> [SEZIONE DEL DOCUMENTO]:

L’università italiana si trova in uno dei suoi periodi più duri. Costretta a cambiare paradigma sia organizzativo che economico, è in realtà schiacciata tra contraddizioni che generano incertezza e confusione. Quali sono gli strumenti su cui puntare per uscire da questo impasse? Un recente incontro al Politecnico di Torino ha provato a fare il punto analizzando i diversi temi d’attualità, dal trasferimento tecnologico in un paese a crescita zero, alla riforma Gelmini, al ruolo dei privati nell’Università pubblica. Ne abbiamo discusso con il curatore dell’evento Francesco Vaccarino.

Francesco Vaccarino è ricercatore presso il dipartimento di Matematica del Politecnico di Torino e quando, dopo un appostamento di una settimana, riusciamo a contattarlo per un’intervista sui temi del convegno “Ricerca, formazione e trasferimento tecnologico per uscire dalla crisi” organizzato il 14 gennaio scorso dal Politecnico capiamo immediatamente che un ricercatore ha meno tempo libero di quello che pensavamo.
Tra le cose che ci rimangono più impresse di una lunga chiacchierata svolta a più riprese, utilizzando i “tempi morti” degli spostamenti tra i moltissimi impegni di Vaccarino (riunioni, lezioni, colloqui, incontri, convegni e… eventi familiari) c’è una riflessione sulla gestione delle competenze nell’Università pubblica italiana. “L’università italiana – spiega – è un’organizzazione medioevale, in cui un gruppo di persone studia per diventare eccelso. Una volta raggiunto quel livello, quelle persone hanno pieni poteri, nel senso che devono fare tutto. Noi formiamo sapienti a cui poi chiediamo di svolgere altri compiti. L’idea che uno perché conosce bene la meccanica quantistica possa essere un bravo manager o un bravo fund raiser o un esperto di budget è un’idea semplicemente assurda”.

> [ELENCO DEI RECORD]:
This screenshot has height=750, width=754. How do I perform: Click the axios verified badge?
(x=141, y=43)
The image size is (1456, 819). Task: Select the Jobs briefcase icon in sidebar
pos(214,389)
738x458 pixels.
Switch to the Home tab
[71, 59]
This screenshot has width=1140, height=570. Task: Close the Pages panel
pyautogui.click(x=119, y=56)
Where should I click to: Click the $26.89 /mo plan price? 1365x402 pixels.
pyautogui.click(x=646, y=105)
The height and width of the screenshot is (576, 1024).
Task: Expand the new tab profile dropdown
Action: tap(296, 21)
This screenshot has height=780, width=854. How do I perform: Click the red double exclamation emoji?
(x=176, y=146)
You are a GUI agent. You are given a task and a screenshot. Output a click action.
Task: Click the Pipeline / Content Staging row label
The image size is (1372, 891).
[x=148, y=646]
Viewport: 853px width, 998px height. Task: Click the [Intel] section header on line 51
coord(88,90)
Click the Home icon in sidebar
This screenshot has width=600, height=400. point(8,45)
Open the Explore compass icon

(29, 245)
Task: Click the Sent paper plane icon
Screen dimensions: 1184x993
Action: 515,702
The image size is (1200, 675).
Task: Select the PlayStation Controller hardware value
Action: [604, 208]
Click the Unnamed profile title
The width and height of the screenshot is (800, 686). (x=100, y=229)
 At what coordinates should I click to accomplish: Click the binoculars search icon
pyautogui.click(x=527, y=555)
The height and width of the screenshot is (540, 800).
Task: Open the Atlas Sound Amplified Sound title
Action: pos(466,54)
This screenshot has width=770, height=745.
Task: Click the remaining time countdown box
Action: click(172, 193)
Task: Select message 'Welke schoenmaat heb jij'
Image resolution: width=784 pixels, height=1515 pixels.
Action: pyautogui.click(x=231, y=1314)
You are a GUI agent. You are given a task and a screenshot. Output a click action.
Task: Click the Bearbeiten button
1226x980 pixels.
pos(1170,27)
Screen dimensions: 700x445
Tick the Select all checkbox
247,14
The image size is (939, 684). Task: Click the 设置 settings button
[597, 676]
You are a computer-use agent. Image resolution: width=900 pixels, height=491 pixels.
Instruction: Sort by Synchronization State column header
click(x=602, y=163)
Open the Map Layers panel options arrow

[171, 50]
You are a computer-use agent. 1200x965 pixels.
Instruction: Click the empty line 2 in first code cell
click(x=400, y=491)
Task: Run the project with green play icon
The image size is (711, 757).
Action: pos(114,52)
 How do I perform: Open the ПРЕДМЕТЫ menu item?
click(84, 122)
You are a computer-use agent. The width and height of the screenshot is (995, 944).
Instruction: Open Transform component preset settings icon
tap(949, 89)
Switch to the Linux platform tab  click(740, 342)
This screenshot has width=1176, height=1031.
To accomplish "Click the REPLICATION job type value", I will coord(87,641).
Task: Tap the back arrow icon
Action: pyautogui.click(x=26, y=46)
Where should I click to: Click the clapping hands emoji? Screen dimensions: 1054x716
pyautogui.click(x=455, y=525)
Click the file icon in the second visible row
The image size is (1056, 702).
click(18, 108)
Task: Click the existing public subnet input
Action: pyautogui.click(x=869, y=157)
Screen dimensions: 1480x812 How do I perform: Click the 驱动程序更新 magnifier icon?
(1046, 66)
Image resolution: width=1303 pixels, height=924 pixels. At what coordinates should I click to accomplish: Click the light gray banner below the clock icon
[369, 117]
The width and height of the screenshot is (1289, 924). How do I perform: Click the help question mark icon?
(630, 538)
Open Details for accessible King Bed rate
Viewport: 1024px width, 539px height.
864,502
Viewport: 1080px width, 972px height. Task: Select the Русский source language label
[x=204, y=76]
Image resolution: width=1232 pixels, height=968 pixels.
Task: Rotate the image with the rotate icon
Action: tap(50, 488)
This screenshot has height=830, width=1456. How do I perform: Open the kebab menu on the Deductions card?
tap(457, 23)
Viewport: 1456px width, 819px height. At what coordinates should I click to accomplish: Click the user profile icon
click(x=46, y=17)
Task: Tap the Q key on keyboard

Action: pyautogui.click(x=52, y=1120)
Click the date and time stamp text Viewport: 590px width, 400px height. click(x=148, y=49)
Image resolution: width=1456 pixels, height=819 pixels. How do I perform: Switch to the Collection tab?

> [COMPITO 1]:
Secondo la sezione del documento, in che giorno il Politecnico di Torino ha organizzato il convegno curato da Francesco Vaccarino?
> [COMPITO 2]:
Riporta fedelmente dalla sezione del documento il tratto che va da "Francesco Vaccarino è" fino a "quello che pensavamo.".

> [RISPOSTA 1]:
Il 14 gennaio.

> [RISPOSTA 2]:
Francesco Vaccarino è ricercatore presso il dipartimento di Matematica del Politecnico di Torino e quando, dopo un appostamento di una settimana, riusciamo a contattarlo per un’intervista sui temi del convegno “Ricerca, formazione e trasferimento tecnologico per uscire dalla crisi” organizzato il 14 gennaio scorso dal Politecnico capiamo immediatamente che un ricercatore ha meno tempo libero di quello che pensavamo.